**YOUR TASK**
Pull out every line with the word "computer" from the entries below.

**RECORDS SUPPLIED**

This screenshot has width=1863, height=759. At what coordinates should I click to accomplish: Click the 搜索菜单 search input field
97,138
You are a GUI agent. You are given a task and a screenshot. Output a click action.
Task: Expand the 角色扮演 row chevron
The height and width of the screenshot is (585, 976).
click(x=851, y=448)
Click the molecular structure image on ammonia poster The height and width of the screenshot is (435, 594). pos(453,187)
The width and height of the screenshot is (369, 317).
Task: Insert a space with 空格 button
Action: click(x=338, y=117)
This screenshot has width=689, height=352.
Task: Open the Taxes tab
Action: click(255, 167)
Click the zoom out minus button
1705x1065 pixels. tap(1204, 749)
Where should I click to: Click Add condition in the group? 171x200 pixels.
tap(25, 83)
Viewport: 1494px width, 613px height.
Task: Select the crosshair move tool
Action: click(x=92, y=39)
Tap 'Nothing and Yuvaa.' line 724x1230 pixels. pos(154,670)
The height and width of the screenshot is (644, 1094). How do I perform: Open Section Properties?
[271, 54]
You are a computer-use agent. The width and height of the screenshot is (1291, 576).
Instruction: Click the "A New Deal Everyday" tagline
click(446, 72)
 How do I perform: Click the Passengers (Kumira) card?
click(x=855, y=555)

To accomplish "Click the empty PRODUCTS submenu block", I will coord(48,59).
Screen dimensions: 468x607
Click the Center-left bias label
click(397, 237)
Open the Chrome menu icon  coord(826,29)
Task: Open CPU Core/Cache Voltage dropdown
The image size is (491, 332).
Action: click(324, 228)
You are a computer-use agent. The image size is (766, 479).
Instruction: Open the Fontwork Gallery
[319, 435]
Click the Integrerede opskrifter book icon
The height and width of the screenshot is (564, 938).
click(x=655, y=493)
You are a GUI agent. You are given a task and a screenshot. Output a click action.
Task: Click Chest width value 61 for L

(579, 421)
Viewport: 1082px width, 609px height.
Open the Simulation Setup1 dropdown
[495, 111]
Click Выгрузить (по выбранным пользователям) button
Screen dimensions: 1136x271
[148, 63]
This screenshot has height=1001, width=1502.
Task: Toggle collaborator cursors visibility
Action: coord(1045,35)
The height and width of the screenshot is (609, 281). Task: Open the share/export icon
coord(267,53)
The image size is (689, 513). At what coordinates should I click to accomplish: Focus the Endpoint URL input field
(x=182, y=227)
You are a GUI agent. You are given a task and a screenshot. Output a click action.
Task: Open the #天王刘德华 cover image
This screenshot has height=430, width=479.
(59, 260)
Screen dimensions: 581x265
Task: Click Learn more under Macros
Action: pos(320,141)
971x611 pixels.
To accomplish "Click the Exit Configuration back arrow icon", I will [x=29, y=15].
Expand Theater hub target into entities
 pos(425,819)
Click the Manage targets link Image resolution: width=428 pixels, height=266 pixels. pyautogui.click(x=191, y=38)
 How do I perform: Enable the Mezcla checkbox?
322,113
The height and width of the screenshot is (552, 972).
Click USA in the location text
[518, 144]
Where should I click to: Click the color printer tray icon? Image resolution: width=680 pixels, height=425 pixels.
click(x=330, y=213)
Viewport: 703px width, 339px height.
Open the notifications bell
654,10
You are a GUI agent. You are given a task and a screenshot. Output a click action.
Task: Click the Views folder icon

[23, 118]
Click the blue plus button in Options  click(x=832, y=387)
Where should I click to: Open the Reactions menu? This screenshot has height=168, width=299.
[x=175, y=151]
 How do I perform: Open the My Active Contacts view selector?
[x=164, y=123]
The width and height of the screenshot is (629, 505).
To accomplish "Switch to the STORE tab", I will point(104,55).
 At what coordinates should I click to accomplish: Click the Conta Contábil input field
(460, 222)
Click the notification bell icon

**RESPONSE AREA**
You are a computer-use agent. The width and height of the screenshot is (1291, 576).
You are a computer-use agent. The image size is (766, 479).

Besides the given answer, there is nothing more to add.